· 1 min read

Sheermal

Saffron-flavored, slightly sweet naan; Awadhi specialty.

Sheermal is a saffron-flavored, slightly sweet naan from the Awadhi kitchen of Lucknow. The angle is that this is an enriched bread, not a plain tandoor flatbread. It is leavened wheat dough worked with milk, ghee, and a little sugar, perfumed and tinted with saffron, so it sits closer to a soft, faintly sweet, golden-crumbed naan than to the lean charred kind. It is built to be rich and tender and to partner heavily spiced, fragrant meat curries, where its mild sweetness and saffron aroma play off the savory depth of the dish.

The build runs in order. Flour is enriched with warm milk, ghee, sugar, and a leavening, often with saffron steeped in warm milk worked through the dough so the color and scent run all the way to the crumb. The dough is kneaded soft, rested so it relaxes and rises, then rolled into rounds that are docked and traditionally baked against the wall of a tandoor or a hot oven, brushed with saffron milk or ghee so the surface comes out glossy and deep gold. Done right it bakes up soft and slightly flaky with a fine even crumb, faintly sweet rather than sugary, with a clear saffron perfume and a sheen on top. Done badly it is dense and bready from underproofing, dry and cakey from too much sugar or overbaking, pallid and scentless because the saffron was skimped, or scorched hard at the edges from a tandoor run too hot. The richness should read as tender, never greasy.

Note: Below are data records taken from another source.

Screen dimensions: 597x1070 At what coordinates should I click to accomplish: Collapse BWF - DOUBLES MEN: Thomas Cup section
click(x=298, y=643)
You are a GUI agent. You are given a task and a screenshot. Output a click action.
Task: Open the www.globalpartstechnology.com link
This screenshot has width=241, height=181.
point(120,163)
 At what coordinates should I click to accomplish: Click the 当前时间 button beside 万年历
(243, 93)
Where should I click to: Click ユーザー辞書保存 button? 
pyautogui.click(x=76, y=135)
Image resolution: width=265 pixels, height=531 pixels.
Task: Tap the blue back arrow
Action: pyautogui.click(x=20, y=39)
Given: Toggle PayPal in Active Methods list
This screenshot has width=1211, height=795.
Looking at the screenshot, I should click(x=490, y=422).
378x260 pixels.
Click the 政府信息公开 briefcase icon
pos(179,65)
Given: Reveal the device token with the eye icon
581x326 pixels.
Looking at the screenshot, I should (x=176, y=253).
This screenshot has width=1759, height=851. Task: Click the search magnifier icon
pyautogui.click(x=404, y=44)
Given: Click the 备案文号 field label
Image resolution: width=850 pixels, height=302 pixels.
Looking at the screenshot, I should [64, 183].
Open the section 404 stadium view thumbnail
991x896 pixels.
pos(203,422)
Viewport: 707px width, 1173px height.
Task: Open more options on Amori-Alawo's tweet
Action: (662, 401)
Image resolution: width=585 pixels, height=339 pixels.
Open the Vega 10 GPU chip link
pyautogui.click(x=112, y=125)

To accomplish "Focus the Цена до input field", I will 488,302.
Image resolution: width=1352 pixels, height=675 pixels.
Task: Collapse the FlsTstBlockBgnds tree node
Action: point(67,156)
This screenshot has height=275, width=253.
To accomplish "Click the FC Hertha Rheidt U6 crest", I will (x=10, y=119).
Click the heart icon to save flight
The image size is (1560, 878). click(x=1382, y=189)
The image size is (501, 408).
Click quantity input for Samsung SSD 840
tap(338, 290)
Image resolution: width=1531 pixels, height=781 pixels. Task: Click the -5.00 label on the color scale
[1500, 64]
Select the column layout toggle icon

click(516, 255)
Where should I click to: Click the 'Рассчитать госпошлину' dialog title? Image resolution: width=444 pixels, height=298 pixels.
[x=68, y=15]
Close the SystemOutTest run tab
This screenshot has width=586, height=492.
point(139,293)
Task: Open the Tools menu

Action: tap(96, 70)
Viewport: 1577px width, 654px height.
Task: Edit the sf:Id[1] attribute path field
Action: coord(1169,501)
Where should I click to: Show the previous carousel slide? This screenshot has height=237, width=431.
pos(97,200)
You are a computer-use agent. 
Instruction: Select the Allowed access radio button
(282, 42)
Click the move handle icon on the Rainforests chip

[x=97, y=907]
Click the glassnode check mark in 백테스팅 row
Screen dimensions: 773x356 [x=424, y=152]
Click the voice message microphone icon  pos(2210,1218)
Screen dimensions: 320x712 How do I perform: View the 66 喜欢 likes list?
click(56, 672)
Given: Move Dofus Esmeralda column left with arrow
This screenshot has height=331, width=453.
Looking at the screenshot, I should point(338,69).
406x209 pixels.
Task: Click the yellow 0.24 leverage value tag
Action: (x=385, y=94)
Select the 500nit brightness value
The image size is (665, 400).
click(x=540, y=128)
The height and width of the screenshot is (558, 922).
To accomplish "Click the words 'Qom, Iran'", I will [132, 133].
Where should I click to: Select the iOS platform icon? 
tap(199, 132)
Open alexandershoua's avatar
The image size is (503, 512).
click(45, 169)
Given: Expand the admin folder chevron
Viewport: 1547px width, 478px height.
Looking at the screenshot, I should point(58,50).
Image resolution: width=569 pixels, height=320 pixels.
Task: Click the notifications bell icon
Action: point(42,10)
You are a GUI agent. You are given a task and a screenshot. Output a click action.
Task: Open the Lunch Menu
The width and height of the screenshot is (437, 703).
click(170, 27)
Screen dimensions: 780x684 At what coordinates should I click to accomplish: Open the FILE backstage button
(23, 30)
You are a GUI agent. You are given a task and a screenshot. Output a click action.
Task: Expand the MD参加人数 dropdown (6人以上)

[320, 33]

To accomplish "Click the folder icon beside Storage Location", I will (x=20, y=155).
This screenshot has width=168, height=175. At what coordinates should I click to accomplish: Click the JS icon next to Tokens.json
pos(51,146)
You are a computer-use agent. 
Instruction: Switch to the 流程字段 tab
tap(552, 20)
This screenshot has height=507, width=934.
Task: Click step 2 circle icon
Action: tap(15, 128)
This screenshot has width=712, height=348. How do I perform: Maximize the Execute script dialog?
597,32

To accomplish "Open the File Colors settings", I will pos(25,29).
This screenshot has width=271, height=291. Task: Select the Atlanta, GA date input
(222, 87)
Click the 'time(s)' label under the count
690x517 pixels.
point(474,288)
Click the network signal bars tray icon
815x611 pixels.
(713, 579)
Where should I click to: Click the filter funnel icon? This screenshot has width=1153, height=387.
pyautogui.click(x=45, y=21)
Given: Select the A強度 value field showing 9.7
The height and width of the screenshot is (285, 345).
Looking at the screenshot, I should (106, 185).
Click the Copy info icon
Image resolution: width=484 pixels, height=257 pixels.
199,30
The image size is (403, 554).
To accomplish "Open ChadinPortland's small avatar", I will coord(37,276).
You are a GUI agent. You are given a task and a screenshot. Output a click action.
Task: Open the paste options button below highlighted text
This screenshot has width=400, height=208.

It shifts with the kitchen and the occasion. Some bakers keep it lean and only just sweet, leaning on saffron and ghee for aroma; festive versions push the milk and ghee for a softer, almost brioche-like crumb and sometimes scatter nuts or a little cardamom. The amount of saffron is the real lever, since a generous steep gives both the gold color and the perfume that define the bread while a stingy one leaves it looking and tasting like an ordinary sweet naan. It is the enriched cousin of the plain tandoor naan, which is a distinct bread that deserves its own article rather than being crowded in here. A sheermal lives or dies on a tender, well-proofed crumb and an honest hand with saffron and ghee.